Common Production Board Mistakes
Mistake #1: Too many columns. If you have 12+ stages, your board becomes cluttered and confusing. Consolidate related stages. Nobody needs a separate column for "waiting for CNC program review" -- that's part of the "Programmed" stage.
Mistake #2: Not updating in real time. A board that shows yesterday's status is worse than no board. Assign clear ownership: the person who completes a stage is responsible for moving the card. In digital systems, this can be automated.
Mistake #3: No daily review. A beautiful production board that nobody looks at is just wall art. The daily standup is what makes the board valuable.
Mistake #4: Ignoring the data. Over time, your board generates patterns. If jobs consistently bottleneck at the polishing stage, you need more polishing capacity. If templates keep sitting in "Programmed" for 3 days instead of 1, your CAD team is overloaded. Use the data.
Mistake #5: Making it too complicated. The board should take 10 seconds to scan and understand. If it requires a manual to interpret, simplify it.
Advanced Production Board Strategies
Capacity Planning View
Add a row at the top of your board showing available capacity per stage for the next 2 weeks. For example:
- CNC: 3 slots available next week, 1 slot available the following week
- Install: 4 slots next week, 6 slots the following week
This gives your sales team real-time data on what they can promise new customers.
Rework Tracking
Add a column or flag for rework jobs -- pieces that failed QC and need re-fabrication. Track these separately so you can measure your first-pass quality rate. Industry benchmark is 95%+ first-pass quality; below 90% signals a training or process issue.
Material Staging Integration
Link your production board to your slab inventory. When a job enters the "Programmed" stage, the system checks that the assigned slab is in inventory and not reserved for another job. This prevents the painful situation of programming a CNC file only to discover the slab was already cut for another project.
How SlabWise Functions as Your Production Board
SlabWise's real-time shop dashboard is purpose-built as a fabrication production board:
- Kanban-style columns that match your production stages
- Auto-updating job cards that move when shop floor actions are recorded
- Color-coded priority flags with automatic escalation for overdue jobs
- Mobile access so install and template crews see the same board as the shop
- Capacity indicators showing available slots per stage
- One-click drill-down to see full job details, documents, and communication history
Since it's part of the broader SlabWise platform, your production board is connected to quoting, inventory, the customer portal, and scheduling -- no manual data entry between systems.

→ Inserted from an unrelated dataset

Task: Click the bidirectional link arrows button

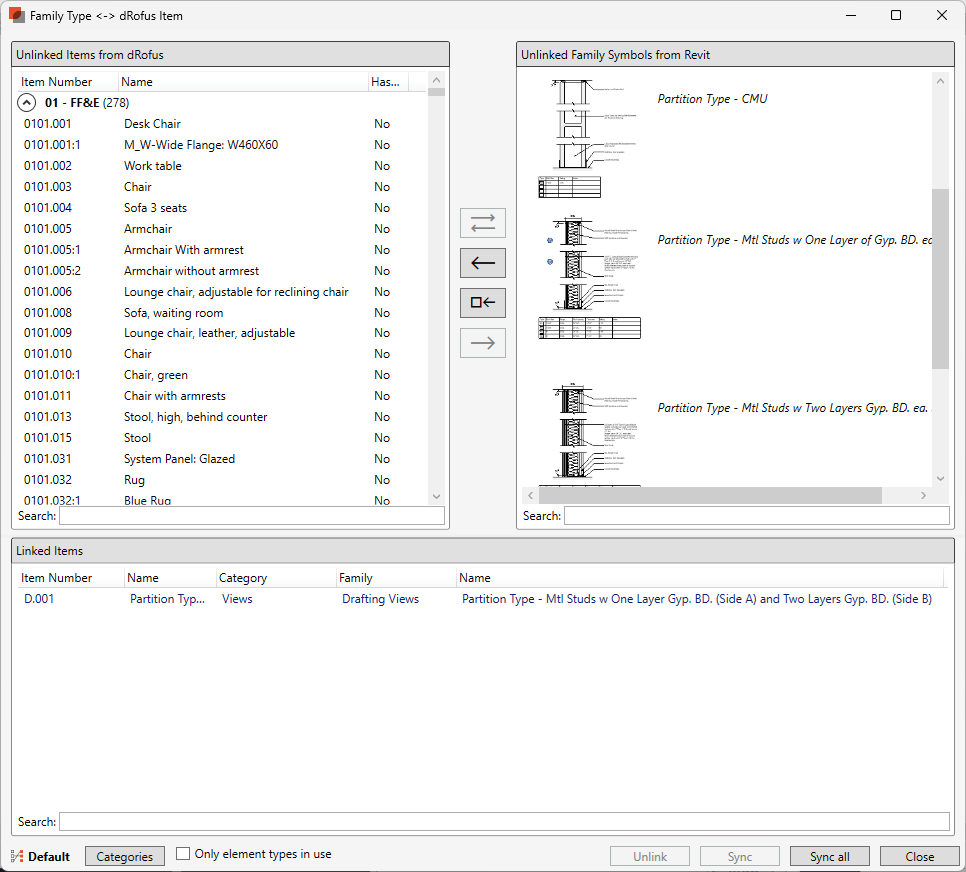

Frequently Asked Questions
How many active jobs should a production board display?
Show all active jobs -- typically 30-80 for a mid-size shop. Digital boards handle this volume easily. Physical boards get crowded above 40 jobs, so use smaller cards or a larger board. Archive completed jobs weekly.

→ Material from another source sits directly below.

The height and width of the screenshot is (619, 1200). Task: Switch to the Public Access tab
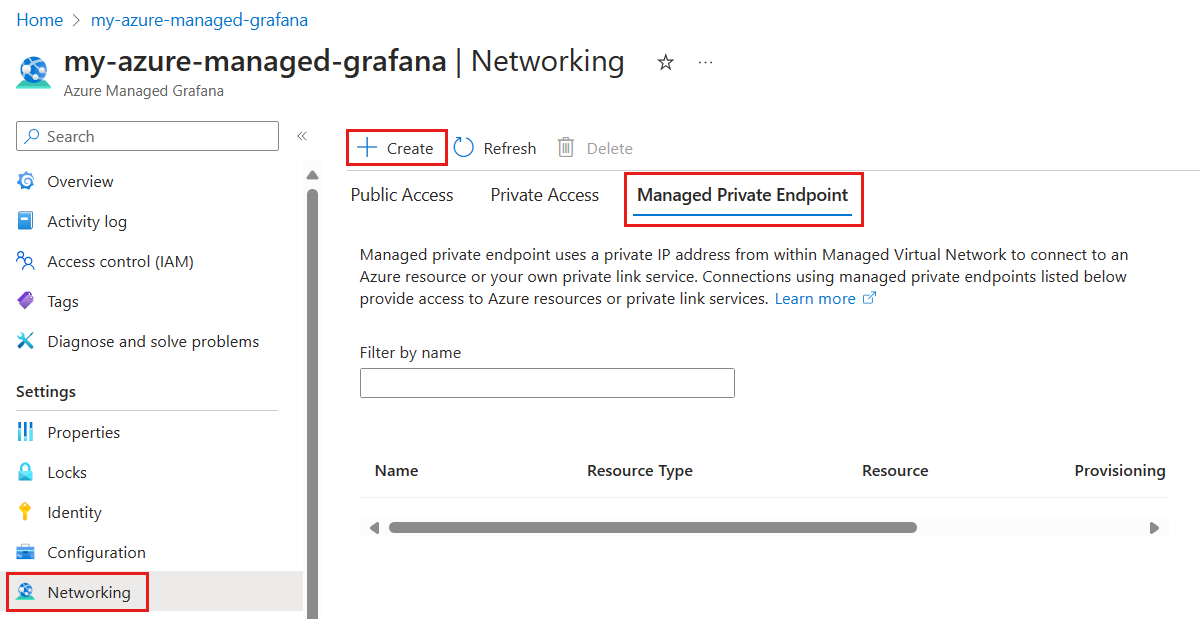(402, 195)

Who should update the production board?
The person who completes a stage. When the CNC operator finishes cutting, they move the card to "Polishing." When the polisher finishes, they move it to "QC." Ownership at each stage creates accountability.
How often should we review the board as a team?
Daily. A 5-10 minute standup each morning is the minimum. Some shops add a mid-day check for the production manager to review afternoon priorities. Weekly reviews of bottleneck data and cycle times round out the rhythm.
Can a production board help with job costing?
Indirectly, yes. By tracking how long jobs spend at each stage, you accumulate data on actual production time vs. estimated. Over 50-100 jobs, patterns emerge that improve your cost estimates. Digital boards make this analysis much easier.
What's the best tablet or screen for a shop-floor production board?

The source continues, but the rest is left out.